Anche i personaggi secondari sono di indubbio interesse, a partire dal dott. Ogelthorpe (Rob Morgan) coordinatore dell’Ufficio di Difesa Planetaria (il quale, come ci viene esplicitamente spiegato attraverso un simpatico inserto, esiste davvero), o il giovane ribelle un po’ edgy – ma segretamente credente in Dio – interpretato dal novello sex symbol Timothée Chalamet.
Così come la giornalista Briee (Cate Blanchet), che ricorda molto la nostrana Lilly Gruber con un tocco di divertente demenza statunitense in più, e anche la cantante Riley Bina, che viene interpretata da Ariana Grande e dunque riflette con grande accuratezza lo stereotipo della pop-star americana.
Il personaggio che però, come direbbero gli zoomer italiani, “fa ridere ma anche riflettere” è quello del professore interpretato da Di Caprio, che sembrerebbe citare i “virologi-star”.
Il dott. Randal Mindy passa dunque dall’essere uno “sfigato” professore dell’Università Statale del Michigan, a diventare “l’astronomo più sexy d’America”, in onda h24 a dispensare consigli e ripetendo di stare tranquilli.
Anche quando il piano cambia e diventa quello dettato da Isherwell, Randal si adatta pur di continuare a vivere nella fama concessagli dai media, il tutto viene perfettamente evidenziato dalla relazione extraconiugale tra il professore e la giornalista interpretata dalla Blanchet.
La pellicola però, nonostante la sua lucidità, pecca di un certo americo-centrismo, durante le più di due ore di film, che tra l’altro scorrono lisce come l’olio, c’è una grande accuratezza nel citare dettagli e protocolli realmente esistenti, però il ruolo degli altri paesi è assurdamente secondario.
Nell’attuale corsa allo spazio 2.0, il peso di stati come Cina, Russia, Canada e di quelli europei dell’ESA, è importante tanto quello della NASA; invece, nel film vengono ridotti a macchietta.
Il secondo tentativo di salvare l’umanità è proposto proprio da Cina e Russia che cercano di deviare la cometa, se non fosse però che durante il lancio il cosmodromo di Bajkonur, quello da cui partirono lo Sputnik, Gagarin e la Tereskova, esplode.
Possiamo però provare ad interpretare questa esplosione con un sabotaggio da parte di Stati Uniti e BASH; diciamo che qui l’interpretazione sta allo spettatore.
Lo splendido e malinconico finale che seguita l’impatto della cometa con il nostro pianeta, ci riporta con la mente a quello di Zabriskie Point, se nel finale di Antonioni i beni di consumo esplodono e fluttuano nel cielo a rallenty, in quello di McKay i beni di consumo sono misti a pezzi del nostro pianeta, anche a quelli organici come la gigantesca balena mozzata che risalta nella composizione.

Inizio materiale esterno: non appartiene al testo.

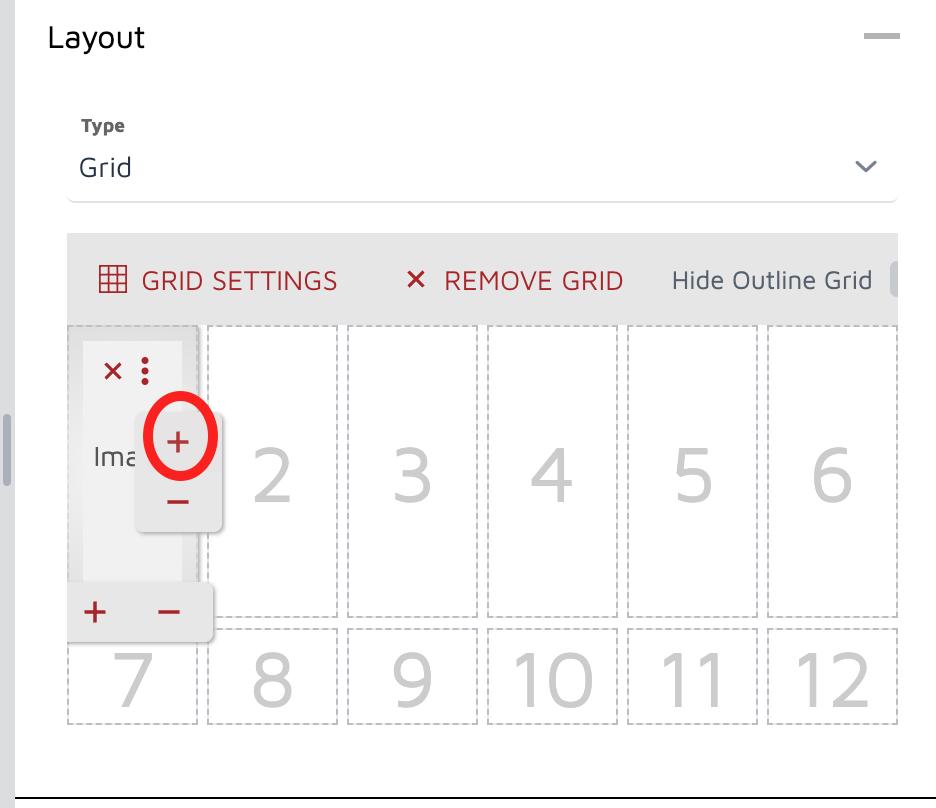The image size is (936, 808).
Task: Click the circled plus icon beside cell 1
Action: (178, 441)
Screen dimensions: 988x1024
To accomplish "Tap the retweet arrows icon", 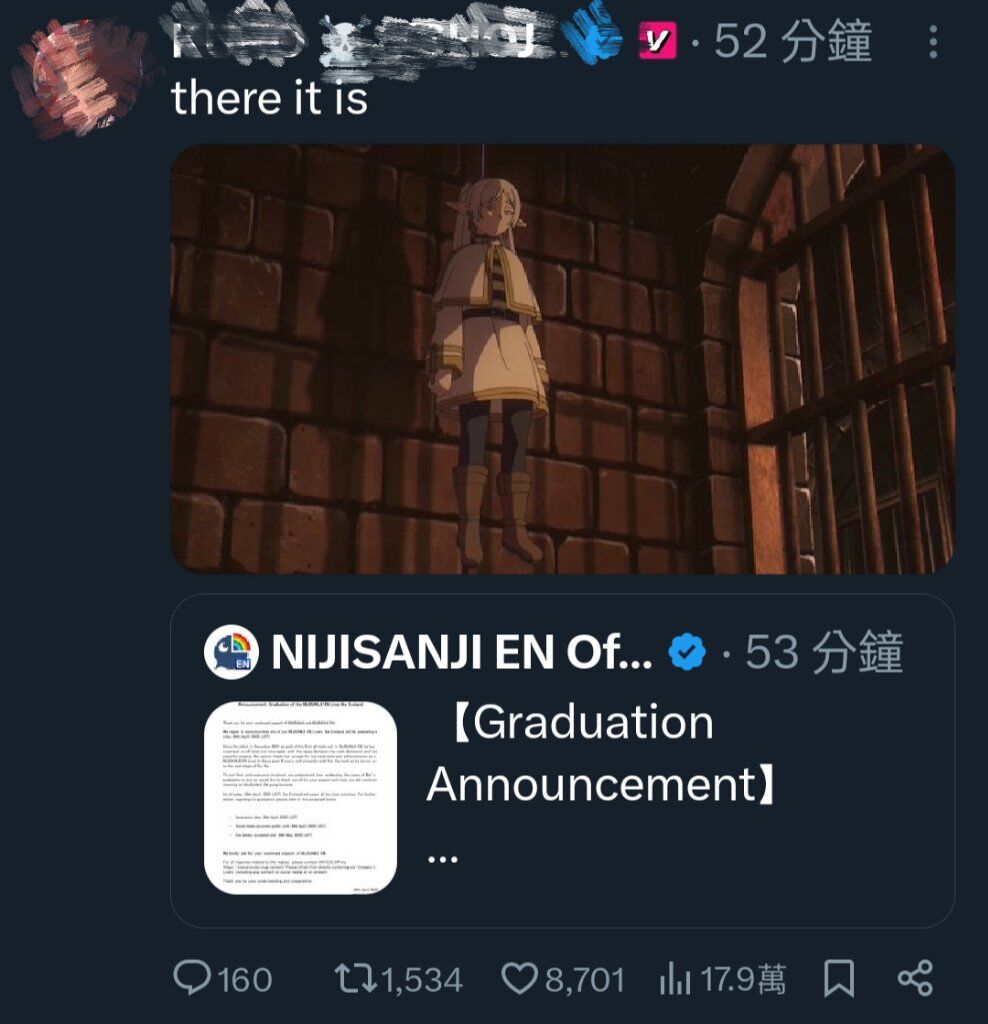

Una critica diretta alla società dei consumi e al cambiamento climatico che, al contempo, dissacra con sapere iconoclasta il virtuosismo del regista italiano.
Gli elementi presenti in questa intelligente ed intellegibile opera sono sapientemente mescolati, non risultano messi insieme forzatamente e riescono a dar vita a qualcosa che ha un sapore nuovo.
Gli spettatori vengono messi in guardia dall’assurdo e al contempo inquietante realismo del film, che tanto ricorda quel Realismo capitalista descritto da Fisher nell’omonima opera (ci sono anche numerosi riferimenti agli psicofarmaci!).
Come recita il sottotitolo presente nel poster pubblicitario “Based on truly possible events”, in italiano “Basato su fatti realmente possibili”, il messaggio è semplice: state attenti o questa è la fine che, prima o poi, faremo.
Al messaggio, stando ai più recenti fatti, non ci vuole molto a crederci. È inoltre preminente riflettere sulla capacità di una multinazionale come Netflix di proporre contenuti che criticano il modello vigente,.
Forse, alla base di questo fatto sta la capacità, a lungo descritta da Deleuze e Guattari, del capitale di sapersi deterritorializzare, ovvero di auto-criticarsi.
Sta poi a noi saper prendere spunto dalle tesi proposte da film e serie intelligenti (Squid Game ne è un grande esempio), per smetterla di piegarci di fronte all’idiozia del sistema.